▶

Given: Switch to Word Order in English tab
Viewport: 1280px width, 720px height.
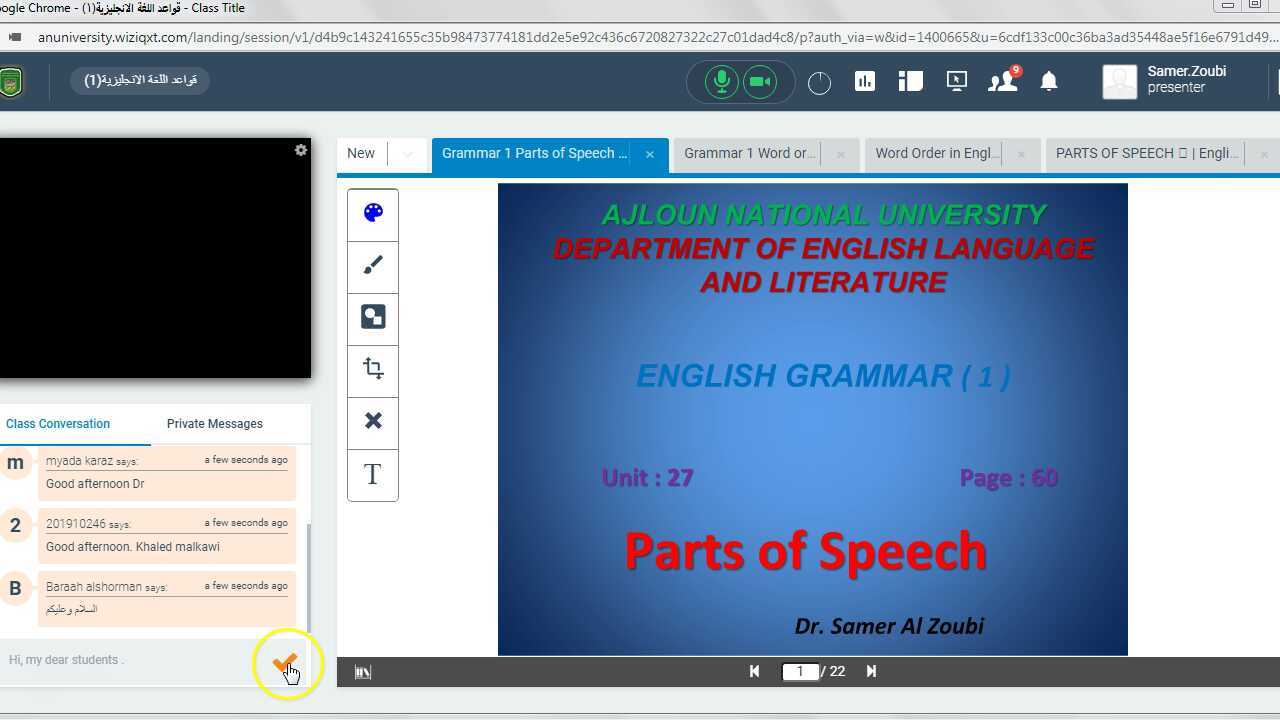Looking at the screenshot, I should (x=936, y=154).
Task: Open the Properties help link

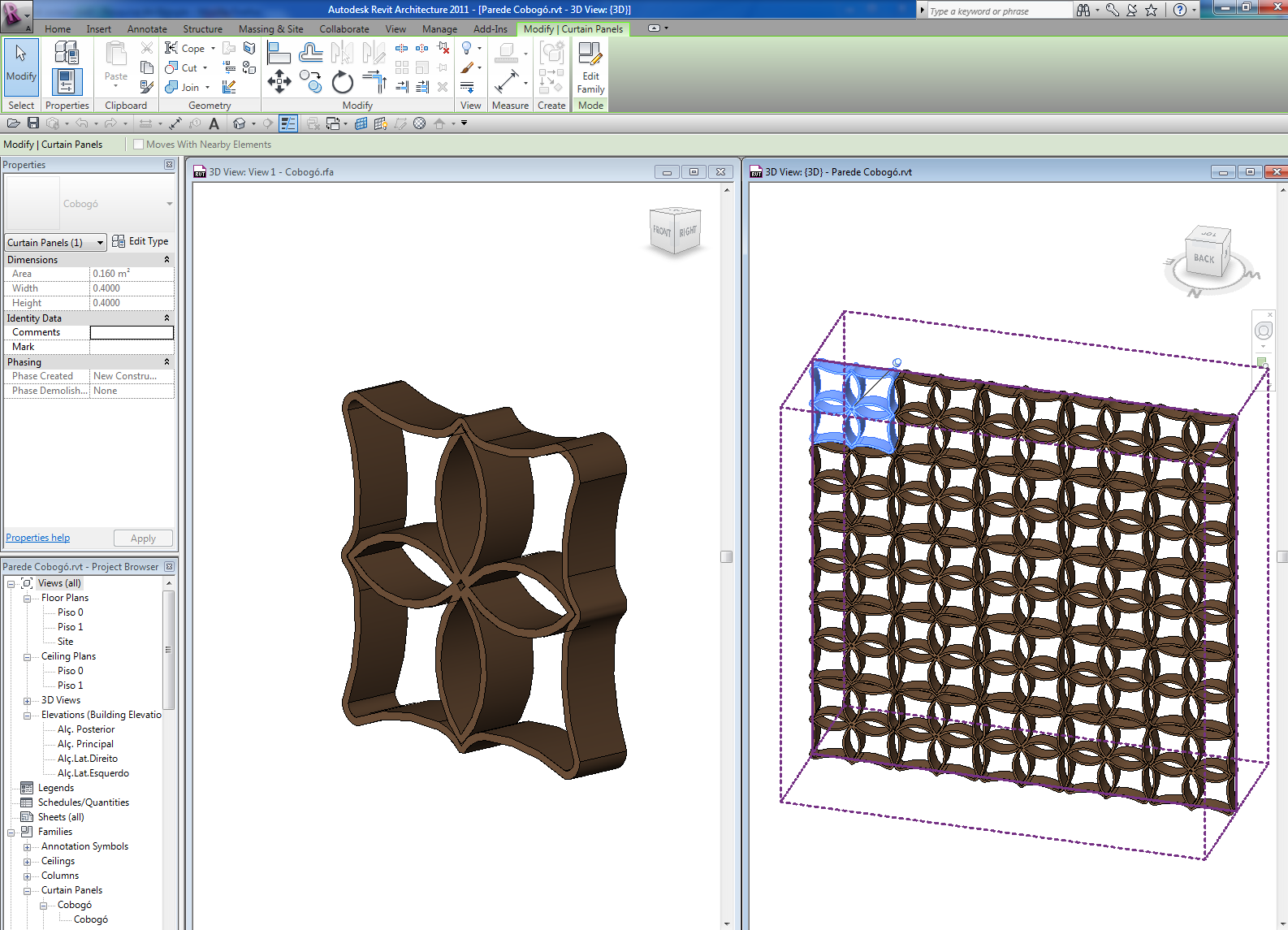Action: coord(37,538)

◀
▶

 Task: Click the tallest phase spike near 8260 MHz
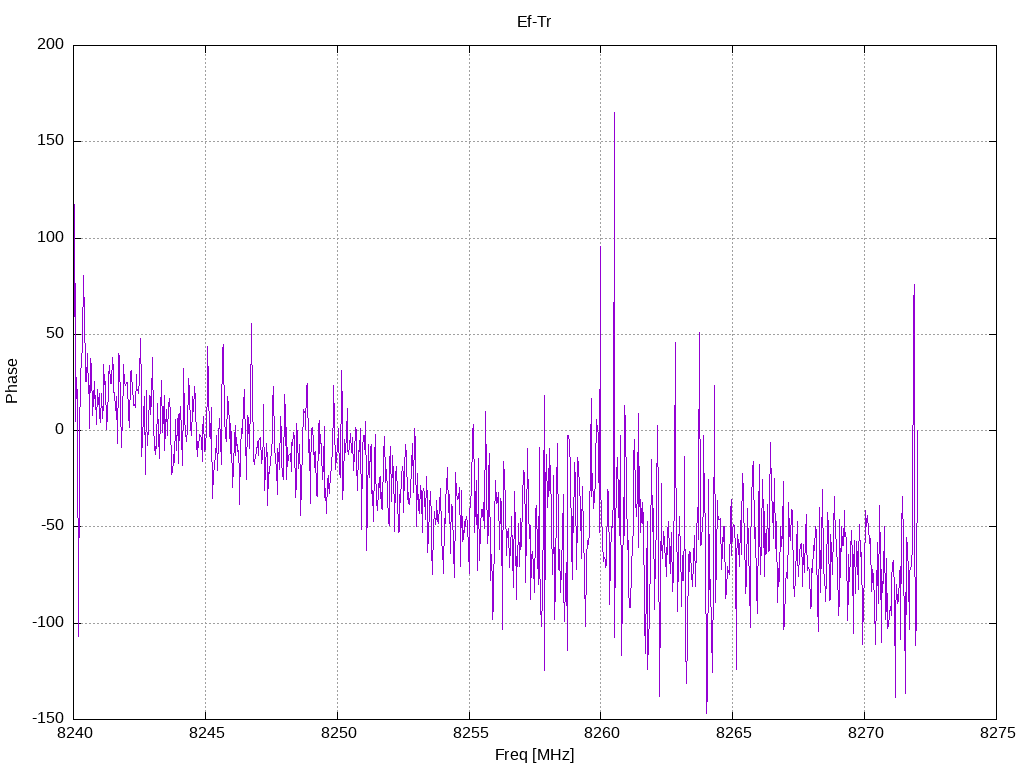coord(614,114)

◀
▶

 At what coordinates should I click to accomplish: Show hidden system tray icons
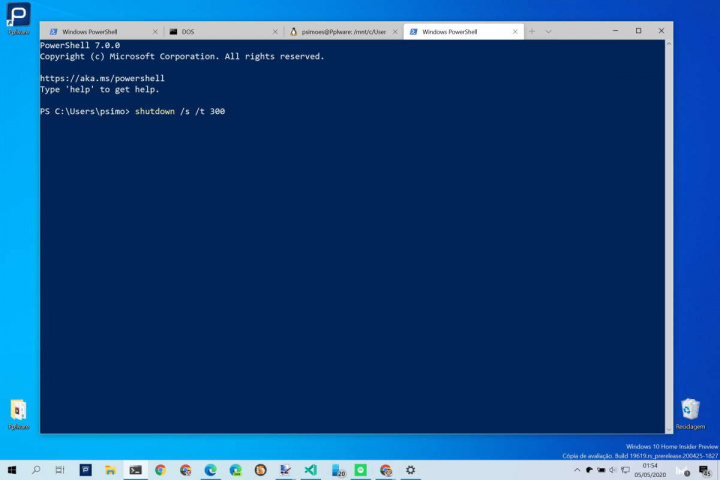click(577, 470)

◀

» **WORK TO DO**
State how many lines in the items above contain the string "Task", and give only the number.

» **OUTPUT FOR THIS EXERCISE**
2